Sure, the Conservative Party might eke out another few general election victories (or at least 2017-style non-defeats) by playing up the “caring conservatism” angle and chasing Jeremy Corbyn’s Labour Party ever further to the left. But any such battles won will come at the expense of losing the wider war. If the Conservative Party is to be nothing more than the Labour Party with a modicum more economic sense then really, what’s the point in even bothering? A succession of such Conservative prime ministers, having totally forsaken their own raison d’être, could be in office for years yet never really in power. Theresa May in perpetuity.

The Thatcherite revolution was made possible partly because years of stultifying, socialist post-war consensus led Britain to a crisis point, teetering on the brink of irreversible national decline. In 1979, the Conservative Party took advantage of that crisis to discredit the status quo and present their alternative offering as both beneficial, necessary and inevitable, shifting the Overton Window of British politics firmly to the right.
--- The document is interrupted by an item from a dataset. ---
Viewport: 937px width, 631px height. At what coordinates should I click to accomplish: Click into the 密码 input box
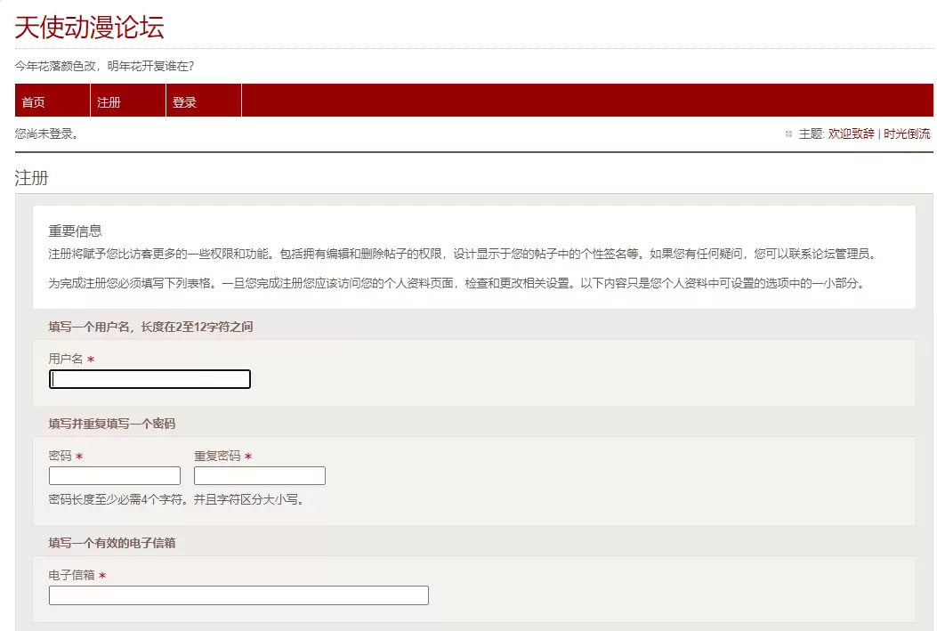[115, 476]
And while there were negative side effects which should not be overlooked or minimised – particularly outside the southeast – the Thatcherite medicine worked.

We are at another such crisis point today, this time brought about through the confluence of Brexit, the unmitigated side-effects of globalisation, an economic recovery which has been intangible for too many people, an over-centralised Westminster government and a terminally unreformed public sector. Labour are already moving to take advantage of this crisis and shift the Overton Window back to the left. And they are succeeding – ideas which were fringe absurdities twenty years ago, like wage councils and the renationalisation of industry, are now stunningly back on the agenda, while the man who promotes them is a few false moves by Theresa May away from 10 Downing Street.

Conservatives cannot afford to squander this opportunity, to allow the current political crisis (or state of flux) to be used by Labour to drag Britain further to the left without even putting up a fight for the small-government, conservative values which once saved this country. And breathing life back into the corpse of compassionate conservatism will only aid the Left in their endeavour. It will be a huge signal to our ideological foes that we accept the premise of their argument (compassion = a bigger state and more redistribution) and only encourage them to expand their demands move further and further to the left themselves.

It is ludicrous that we even find ourselves in this position. Jeremy Corbyn was twenty points down in the opinion polls until Theresa May launched her disastrous and thoroughly un-conservative general election campaign, and now he is within striking distance of 10 Downing Street. Red Conservatism or Blue Labour, a la Nick Timothy and his disciples, doesn’t work. If people want swivel-eyed socialism they’ll pick the real deal over the off-brand equivalent, every single time.

Corbynites believe that conservatives are evil, heartless, amoral “Tory Scum”. We will not suddenly win their friendship, or their respect, by deferring to them on a few specific issues or taking the sharp edge off our message of economic freedom, individual liberty and a smaller, more efficient state. No appeasement is possible or desirable. The only thing to be done is to get out and win the argument in public, to have a million difficult conversations with people who are currently quite sympathetic to the Corbyn worldview because of our shameful failure to adequately preach our own values.

The alternative – if we insist on reanimating the corpse of compassionate conservatism – is to doom ourselves to more centrist malaise at best, and a truly frightening Jeremy Corbyn socialist government at worst.